Nous avions souligné combien il était difficile pour la psychopédagogie de se définir elle-même. Les "rééducateurs en psychopédagogie" se trouveront confrontés à ces difficultés, tirés par l'institution Education Nationale, vers "le pédagogique", tentant des avancées plus psychopédagogiques malgré tout. Ils tenteront d'innover, d'articuler déjà une approche plus psychologique et relationnelle à leurs tâches de remédiation. L'absence de directives officielles, l'absence d'une théorisation préalable de la pratique et du cadre rééducatifs, faisaient que tout était à inventer, avec toute la liberté, mais aussi tous les risques d'errements que l'invention comporte.
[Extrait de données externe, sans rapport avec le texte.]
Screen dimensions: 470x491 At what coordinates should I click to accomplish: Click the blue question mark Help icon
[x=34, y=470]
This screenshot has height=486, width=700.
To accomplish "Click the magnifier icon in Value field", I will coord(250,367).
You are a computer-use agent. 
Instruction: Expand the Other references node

Cette difficulté de définition concernera les deux options de la rééducation.

Nombre de psychopédagogues, par leurs propres conceptions plus ou moins bien dégagées de leur première fonction enseignante, par la date de leur formation initiale de spécialisation, et le courant pédagogique dominant à ce moment là dans leur Centre de formation, ont pratiqué des activités de soutien ou de reprise des apprentissages, s'apparentant plus de la leçon particulière que d'une "stratégie de détour" proprement dite. Leur action était de toutes façons conçue comme une action intensive, directement centrée sur les apprentissages fondamentaux.
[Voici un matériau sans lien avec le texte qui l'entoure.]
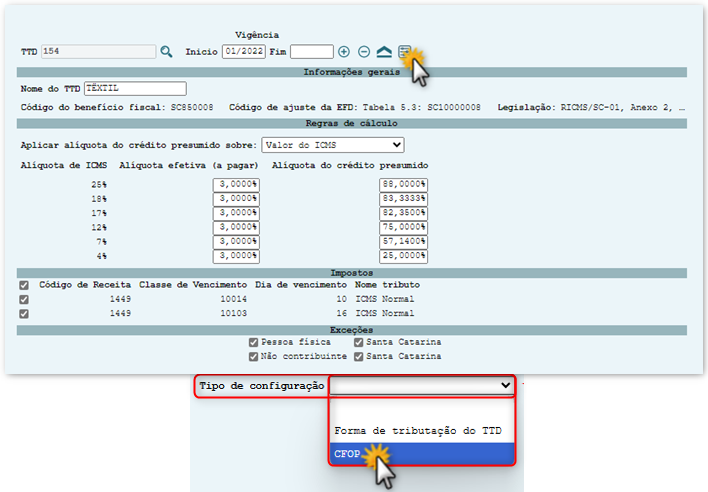
Task: Click the Nome do TTD field containing TÊXTIL
Action: 136,89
Les rééducateurs en psychomotricité ont peut-être éprouvé moins de difficultés à prendre une certaine distance vis à vis des apprentissages. Bien que leur approche était elle aussi centrée sur les symptômes, leurs références étaient plus "corporelles". Leur approche de l'enfant était déjà plus "globale" et faisait obligatoirement entrer en ligne de compte tout le registre des émotions, des sentiments, et l'importance de la relation de l'enfant au monde. Le plaisir et le déplaisir, l'activité comme source de créativité et de construction intellectuelle, telle que les avaient expérimentés et théorisés les pédagogues de l'Ecole Nouvelle ou des méthodes actives, étaient l'assise de leur intervention. Leur fonction "officielle", les incitant à faire intervenir le corps comme médiation à la base des activités de l'enfant, leur permettait, par exemple, de mettre en oeuvre ce que FRÖBEL (1782-1852) ou Maria MONTESSORI (1870-1952), avaient préconisé: placer l'enfant dans les conditions les plus favorables à son activité, l'inciter à développer son potentiel, en manipulant pour intégrer le monde extérieur, en se connaissant mieux soi-même, dans un jeu considéré comme éducatif.
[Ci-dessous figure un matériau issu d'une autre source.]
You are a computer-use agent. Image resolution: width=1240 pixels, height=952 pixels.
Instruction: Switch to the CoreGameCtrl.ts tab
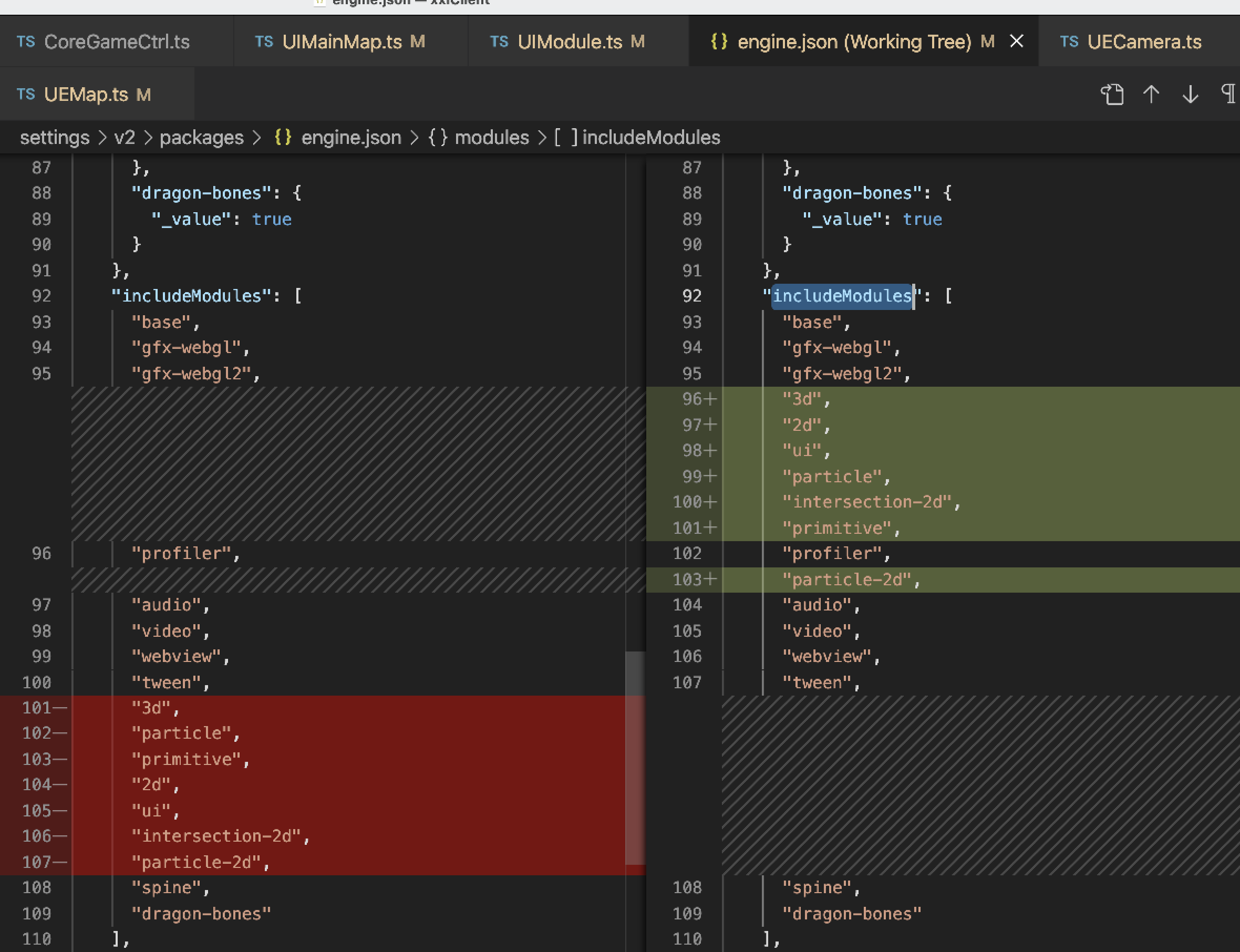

On peut faire l'hypothèse que c'est sans doute par la confrontation avec des situations en contradiction avec le "modèle" présumé de la rééducation de 1970, dans des situations "impossibles", que la rééducation a été contrainte d'inventer, d'évoluer . Le constat "clinique" d'un rééducateur confronté aux problèmes posés par sa pratique, conduit à retrouver une question déjà rencontrée, que l'on pourrait formuler ainsi: "En quoi les marges, les limites, au delà des oppositions et des tensions qu'elles supportent, et grâce à elles sans doute, sont stimulations à la créativité, à l'invention, à "aller de l'avant"?

Si l'on considère, comme FREUD l'affirmait, que l'on peut retrouver sensiblement les mêmes processus en jeu dans le domaine de la psychologie individuelle et dans celui de la psychologie collective, on peut faire un parallèle entre les processus en jeu sur le plan professionnel, et sur le plan du sujet "privé". Or‘ , "c'est par la crise que l'homme se créé homme, et son histoire transite entre crise et résolution, entre rupture et suture. Dans cet espace "entre", de vivantes ruptures en mortelles sutures, de fractures mortifiantes en unions créatives, dans cet espace du transitionnel - éventuellement espace transitionnel -, se jouent tous les avatars du social, du mental et du psychique qui tissent ensemble, quand on se place au lieu du sujet singulier, la singularité d'une personne." (KAES, 1979, p. 3).